LA CRITICA DI MARCUSE A FREUD
• Marcuse critica questa eternizzazione ed assolutizzazione del contrasto tra il principio di piacere
e quello di realtà in quanto per Marcuse questo non va pensato come un contrasto metafisico o
eterno, dovuto ad una misteriosa natura umana, ma COME il prodotto di una specifica
organizzazione storico-sociale.
• Secondo Marcuse, infatti, non è la civiltà in quanto tale ad essere repressiva (come sosteneva
Freud) ma solo la società di classe, ovvero quella particolare forma storica di società che si è
delineata in Occidente chiedendo un surplus di inibizione degli istinti rispetto a quello
strettamente necessario per una qualsiasi forma di convivenza sociale.
• La società occidentale si regge sul principio di prestazione che considera il singolo un’entità per
produrre e reprime le richieste umane di felicità e di piacere.
• La memoria degli impulsi repressi però è conservata nell’inconscio, dove «il passato continua a
far valere le proprie esigenze verso il futuro: e fa nascere il desiderio di un paradiso ricreato in
base alle conquiste della civiltà».
• Il represso riemerge nell’arte, che esprime il desiderio umano di libertà e la creatività non
alienata.
• Inoltre, il progresso tecnologico ha generato le premesse per una liberazione della società
dall’obbligo del lavoro, per una dilatazione del tempo libero; tuttavia, il progresso tecnologico
non viene abbandonato a se stesso, ma viene controllato e guidato: il potere, conscio della
possibilità del crollo del sistema, soffoca le potenzialità liberatrici e perpetua una stato di
necessità ormai non più necessario.
• Di qui l’importanza della filosofia che, pur non dicendo come sarà il regno di utopia, l’annuncia,
mentre denuncia gli ostacoli sulla sua strada.
L’UOMO A UNA DIMENSIONE (1964)
• L’uomo a una dimensione viene pubblicato nel 1964 negli stati Uniti e appare in
italiano e in tedesco nel 1967; il libro incontrò immediato interesse e consenso dei
giovani, in Europa più che negli stati Uniti. I giovani del ‘68 vi trovarono gli
argomenti e le parole atte a conferire forma definitiva a un’idea che circolava già
da tempo in Europa, specialmente in Italia, Germania e Francia.

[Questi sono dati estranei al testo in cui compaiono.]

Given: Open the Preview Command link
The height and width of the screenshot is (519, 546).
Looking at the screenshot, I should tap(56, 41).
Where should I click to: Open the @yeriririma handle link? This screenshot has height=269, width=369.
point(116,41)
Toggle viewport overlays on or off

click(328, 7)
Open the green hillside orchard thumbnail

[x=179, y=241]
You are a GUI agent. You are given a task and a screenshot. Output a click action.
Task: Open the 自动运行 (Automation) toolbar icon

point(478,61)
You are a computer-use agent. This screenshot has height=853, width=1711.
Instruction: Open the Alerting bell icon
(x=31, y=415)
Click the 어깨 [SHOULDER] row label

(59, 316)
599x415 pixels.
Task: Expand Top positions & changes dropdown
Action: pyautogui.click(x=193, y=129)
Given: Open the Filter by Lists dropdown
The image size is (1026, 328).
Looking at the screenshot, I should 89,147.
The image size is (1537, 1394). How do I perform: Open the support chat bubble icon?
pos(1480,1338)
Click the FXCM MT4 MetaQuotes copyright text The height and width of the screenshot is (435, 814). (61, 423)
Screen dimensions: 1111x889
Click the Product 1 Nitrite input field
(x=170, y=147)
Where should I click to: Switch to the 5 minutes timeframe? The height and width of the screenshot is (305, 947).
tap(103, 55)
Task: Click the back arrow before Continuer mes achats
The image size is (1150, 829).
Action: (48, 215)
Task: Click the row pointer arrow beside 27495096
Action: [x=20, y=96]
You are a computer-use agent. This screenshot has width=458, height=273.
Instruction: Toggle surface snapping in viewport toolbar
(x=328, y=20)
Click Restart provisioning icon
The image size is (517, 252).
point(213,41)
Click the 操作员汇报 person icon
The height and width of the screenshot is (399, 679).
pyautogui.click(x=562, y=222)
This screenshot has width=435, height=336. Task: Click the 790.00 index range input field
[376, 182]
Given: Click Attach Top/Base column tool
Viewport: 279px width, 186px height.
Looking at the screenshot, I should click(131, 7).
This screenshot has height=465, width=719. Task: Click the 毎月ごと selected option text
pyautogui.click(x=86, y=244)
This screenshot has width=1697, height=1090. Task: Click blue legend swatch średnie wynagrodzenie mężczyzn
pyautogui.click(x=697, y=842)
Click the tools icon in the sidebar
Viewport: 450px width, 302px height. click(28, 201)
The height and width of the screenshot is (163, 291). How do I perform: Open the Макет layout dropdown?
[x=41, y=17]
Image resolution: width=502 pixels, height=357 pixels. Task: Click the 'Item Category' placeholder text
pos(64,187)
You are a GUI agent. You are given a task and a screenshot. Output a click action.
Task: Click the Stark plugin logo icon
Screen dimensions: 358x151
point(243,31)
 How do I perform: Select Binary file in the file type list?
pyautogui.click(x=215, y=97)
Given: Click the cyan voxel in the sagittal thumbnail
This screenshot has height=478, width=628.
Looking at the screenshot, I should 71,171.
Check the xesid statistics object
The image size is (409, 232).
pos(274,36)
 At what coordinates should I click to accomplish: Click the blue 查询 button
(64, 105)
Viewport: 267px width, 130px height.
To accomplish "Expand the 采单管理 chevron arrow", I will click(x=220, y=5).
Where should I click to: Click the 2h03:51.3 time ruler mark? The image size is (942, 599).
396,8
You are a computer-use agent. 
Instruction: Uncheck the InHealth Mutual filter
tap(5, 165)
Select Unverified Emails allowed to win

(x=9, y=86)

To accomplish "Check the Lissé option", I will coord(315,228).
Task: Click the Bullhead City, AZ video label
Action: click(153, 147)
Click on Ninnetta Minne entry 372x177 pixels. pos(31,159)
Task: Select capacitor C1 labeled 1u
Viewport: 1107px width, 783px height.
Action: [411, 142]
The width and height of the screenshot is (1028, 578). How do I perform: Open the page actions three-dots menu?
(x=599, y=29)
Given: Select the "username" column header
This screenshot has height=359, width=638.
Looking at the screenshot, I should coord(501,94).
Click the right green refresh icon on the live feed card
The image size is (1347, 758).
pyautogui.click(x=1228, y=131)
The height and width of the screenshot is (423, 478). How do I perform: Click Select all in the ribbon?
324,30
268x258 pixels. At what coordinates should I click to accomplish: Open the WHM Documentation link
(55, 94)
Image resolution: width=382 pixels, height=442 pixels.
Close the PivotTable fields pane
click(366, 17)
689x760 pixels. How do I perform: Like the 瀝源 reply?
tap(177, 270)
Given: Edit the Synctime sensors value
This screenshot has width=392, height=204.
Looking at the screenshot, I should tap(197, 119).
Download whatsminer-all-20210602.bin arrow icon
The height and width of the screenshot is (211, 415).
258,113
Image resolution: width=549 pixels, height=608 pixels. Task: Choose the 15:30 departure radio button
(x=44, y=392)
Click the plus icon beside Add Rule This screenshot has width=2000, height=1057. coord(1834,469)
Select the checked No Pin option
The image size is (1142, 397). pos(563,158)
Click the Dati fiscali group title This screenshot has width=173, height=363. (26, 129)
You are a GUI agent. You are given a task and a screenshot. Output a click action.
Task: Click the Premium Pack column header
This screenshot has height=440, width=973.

• Era l’idea che le società europee, uscite ormai da oltre vent’anni dall’esperienza
del fascismo e della guerra e dedicatesi con conclamata devozione alla pratica
della democrazia, ricca di promesse per un continuo e dinamico rinnovamento di
rapporti sociali, uomini e idee, fossero divenute, in realtà, ciascuna a suo modo,
forme di società bloccata, incapace di rigenerarsi, di trasformarsi, di prospettare
autentiche alternative, sul piano politico, economico e culturale.
• Seconda Marcuse una società non può continuare ad incivilirsi, non può produrre
individui consapevoli e autodeterminati, se non sa dialogare al proprio interno, o
all’esterno, con qualche forma di opposizione radicale, se non sa interagire con
forze che rappresentano un rischio perenne ed una sfida, mettendo in forse la sua
identità e costringendola a non bloccarsi, a continuare a crescere.
• Ora l’uomo a una dimensione è l’uomo che vive in una società ad una
dimensione, società giustificata e coperta da una filosofia a una dimensione.